Please find the lines in the entries below that contain the word "dropdown", and copy each one.

———

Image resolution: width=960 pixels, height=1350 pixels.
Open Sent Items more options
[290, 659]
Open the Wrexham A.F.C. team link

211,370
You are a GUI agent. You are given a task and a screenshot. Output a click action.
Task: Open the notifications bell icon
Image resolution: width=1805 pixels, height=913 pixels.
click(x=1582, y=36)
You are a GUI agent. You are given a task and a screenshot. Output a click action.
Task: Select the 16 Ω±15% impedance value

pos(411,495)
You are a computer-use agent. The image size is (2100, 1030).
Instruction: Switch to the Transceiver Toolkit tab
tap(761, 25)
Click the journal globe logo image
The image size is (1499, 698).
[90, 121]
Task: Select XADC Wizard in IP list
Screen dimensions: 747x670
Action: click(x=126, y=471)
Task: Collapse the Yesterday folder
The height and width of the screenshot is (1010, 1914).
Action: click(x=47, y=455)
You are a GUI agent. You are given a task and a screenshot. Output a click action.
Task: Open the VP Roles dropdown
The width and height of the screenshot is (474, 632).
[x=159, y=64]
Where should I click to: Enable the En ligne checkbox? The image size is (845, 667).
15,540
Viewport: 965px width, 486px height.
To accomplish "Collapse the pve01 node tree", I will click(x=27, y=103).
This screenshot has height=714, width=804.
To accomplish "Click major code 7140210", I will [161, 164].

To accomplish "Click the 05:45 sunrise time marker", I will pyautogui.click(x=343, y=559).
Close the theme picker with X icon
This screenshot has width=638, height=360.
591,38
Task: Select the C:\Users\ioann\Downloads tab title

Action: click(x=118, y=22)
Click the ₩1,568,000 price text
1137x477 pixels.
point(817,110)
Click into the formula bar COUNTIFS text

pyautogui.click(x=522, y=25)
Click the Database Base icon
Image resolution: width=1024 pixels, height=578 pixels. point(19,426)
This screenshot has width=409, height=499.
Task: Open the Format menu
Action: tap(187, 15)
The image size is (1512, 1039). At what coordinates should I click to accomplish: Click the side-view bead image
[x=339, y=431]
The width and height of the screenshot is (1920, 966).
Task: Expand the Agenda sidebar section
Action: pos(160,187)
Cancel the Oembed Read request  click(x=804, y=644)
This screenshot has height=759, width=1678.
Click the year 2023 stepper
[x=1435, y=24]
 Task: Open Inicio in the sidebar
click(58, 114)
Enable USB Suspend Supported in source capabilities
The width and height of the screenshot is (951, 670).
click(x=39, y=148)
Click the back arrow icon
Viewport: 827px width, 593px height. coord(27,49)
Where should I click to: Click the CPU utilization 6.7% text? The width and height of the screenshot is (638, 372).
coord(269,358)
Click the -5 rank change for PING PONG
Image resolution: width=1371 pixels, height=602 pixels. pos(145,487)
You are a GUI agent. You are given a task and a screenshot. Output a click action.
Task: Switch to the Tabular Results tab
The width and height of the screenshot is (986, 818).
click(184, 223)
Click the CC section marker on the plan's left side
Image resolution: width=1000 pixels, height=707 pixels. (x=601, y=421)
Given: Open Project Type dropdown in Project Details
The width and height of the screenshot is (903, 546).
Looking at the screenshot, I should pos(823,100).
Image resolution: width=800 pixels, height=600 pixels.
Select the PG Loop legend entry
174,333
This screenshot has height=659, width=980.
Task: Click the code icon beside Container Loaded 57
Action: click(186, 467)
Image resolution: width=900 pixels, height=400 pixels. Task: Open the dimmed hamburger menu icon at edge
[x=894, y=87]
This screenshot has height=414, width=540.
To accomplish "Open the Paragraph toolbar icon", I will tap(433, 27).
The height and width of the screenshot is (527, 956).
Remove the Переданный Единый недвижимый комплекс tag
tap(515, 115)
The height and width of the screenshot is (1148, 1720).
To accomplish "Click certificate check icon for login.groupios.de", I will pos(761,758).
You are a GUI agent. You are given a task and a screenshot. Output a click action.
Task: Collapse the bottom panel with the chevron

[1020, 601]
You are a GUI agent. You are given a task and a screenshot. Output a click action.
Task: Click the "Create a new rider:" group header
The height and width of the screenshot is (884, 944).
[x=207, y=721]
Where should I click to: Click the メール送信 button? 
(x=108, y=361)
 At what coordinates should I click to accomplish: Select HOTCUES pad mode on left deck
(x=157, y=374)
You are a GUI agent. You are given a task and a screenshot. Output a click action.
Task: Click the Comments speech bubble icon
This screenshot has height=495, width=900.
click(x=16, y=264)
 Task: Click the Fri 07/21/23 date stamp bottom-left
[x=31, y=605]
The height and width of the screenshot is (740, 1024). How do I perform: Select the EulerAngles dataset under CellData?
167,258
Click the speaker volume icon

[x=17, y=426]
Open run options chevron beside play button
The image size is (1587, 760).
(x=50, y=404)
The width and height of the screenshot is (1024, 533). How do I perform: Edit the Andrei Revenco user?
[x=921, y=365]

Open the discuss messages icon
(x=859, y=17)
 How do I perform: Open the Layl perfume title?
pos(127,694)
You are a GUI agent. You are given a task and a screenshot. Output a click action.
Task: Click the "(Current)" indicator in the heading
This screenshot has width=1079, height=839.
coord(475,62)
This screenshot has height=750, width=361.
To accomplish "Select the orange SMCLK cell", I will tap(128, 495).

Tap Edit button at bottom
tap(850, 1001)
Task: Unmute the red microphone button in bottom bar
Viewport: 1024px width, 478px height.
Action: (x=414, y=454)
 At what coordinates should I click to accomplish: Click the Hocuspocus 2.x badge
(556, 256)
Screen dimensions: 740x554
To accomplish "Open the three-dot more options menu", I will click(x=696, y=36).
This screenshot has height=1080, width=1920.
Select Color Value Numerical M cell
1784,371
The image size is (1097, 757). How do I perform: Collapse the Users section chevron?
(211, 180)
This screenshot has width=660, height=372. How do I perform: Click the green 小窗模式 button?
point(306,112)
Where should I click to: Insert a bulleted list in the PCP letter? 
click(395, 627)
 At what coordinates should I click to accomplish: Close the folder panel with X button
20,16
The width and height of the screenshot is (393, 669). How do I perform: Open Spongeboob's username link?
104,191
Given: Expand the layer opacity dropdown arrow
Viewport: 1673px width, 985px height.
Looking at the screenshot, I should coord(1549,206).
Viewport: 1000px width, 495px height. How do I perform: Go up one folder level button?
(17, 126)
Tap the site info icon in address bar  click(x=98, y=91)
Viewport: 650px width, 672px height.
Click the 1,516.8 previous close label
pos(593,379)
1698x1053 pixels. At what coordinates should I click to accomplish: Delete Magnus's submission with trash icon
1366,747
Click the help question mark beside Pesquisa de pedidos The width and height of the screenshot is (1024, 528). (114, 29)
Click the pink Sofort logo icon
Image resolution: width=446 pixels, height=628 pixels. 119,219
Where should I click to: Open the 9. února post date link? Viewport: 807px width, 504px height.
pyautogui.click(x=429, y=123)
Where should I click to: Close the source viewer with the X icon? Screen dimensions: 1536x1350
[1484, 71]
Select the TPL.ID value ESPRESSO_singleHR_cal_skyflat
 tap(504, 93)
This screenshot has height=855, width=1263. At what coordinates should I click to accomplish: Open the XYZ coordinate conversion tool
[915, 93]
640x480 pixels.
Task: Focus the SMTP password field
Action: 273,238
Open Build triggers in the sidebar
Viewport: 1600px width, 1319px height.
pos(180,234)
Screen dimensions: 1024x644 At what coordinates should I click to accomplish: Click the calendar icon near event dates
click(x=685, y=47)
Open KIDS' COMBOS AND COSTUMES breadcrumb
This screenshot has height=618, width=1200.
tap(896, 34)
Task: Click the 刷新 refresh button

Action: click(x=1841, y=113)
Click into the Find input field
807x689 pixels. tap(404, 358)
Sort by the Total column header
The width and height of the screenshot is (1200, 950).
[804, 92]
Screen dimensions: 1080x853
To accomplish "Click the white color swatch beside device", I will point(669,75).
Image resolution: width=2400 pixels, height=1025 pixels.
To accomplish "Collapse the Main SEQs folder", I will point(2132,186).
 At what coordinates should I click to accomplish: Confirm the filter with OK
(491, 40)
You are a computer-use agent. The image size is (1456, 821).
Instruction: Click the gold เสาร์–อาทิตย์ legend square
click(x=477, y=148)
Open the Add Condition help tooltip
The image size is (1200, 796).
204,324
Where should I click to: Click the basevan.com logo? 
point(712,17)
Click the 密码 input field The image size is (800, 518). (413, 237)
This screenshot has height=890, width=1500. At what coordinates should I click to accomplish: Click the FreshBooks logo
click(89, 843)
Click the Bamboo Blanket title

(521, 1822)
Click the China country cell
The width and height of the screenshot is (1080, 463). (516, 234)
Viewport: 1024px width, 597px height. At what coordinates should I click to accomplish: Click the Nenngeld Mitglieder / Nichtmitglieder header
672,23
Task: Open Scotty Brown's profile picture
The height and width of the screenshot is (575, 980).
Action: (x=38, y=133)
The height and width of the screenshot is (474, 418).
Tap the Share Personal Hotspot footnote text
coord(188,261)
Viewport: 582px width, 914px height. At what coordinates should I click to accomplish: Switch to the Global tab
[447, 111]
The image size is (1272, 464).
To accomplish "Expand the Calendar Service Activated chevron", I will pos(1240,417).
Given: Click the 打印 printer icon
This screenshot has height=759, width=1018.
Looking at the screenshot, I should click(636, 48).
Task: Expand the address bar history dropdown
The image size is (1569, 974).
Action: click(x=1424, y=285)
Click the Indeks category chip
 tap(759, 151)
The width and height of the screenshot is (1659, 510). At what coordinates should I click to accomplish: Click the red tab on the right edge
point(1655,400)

———

### Exercise response
Task: Open the VP Roles dropdown
Given: Open Project Type dropdown in Project Details
Given: Expand the layer opacity dropdown arrow
Task: Expand the address bar history dropdown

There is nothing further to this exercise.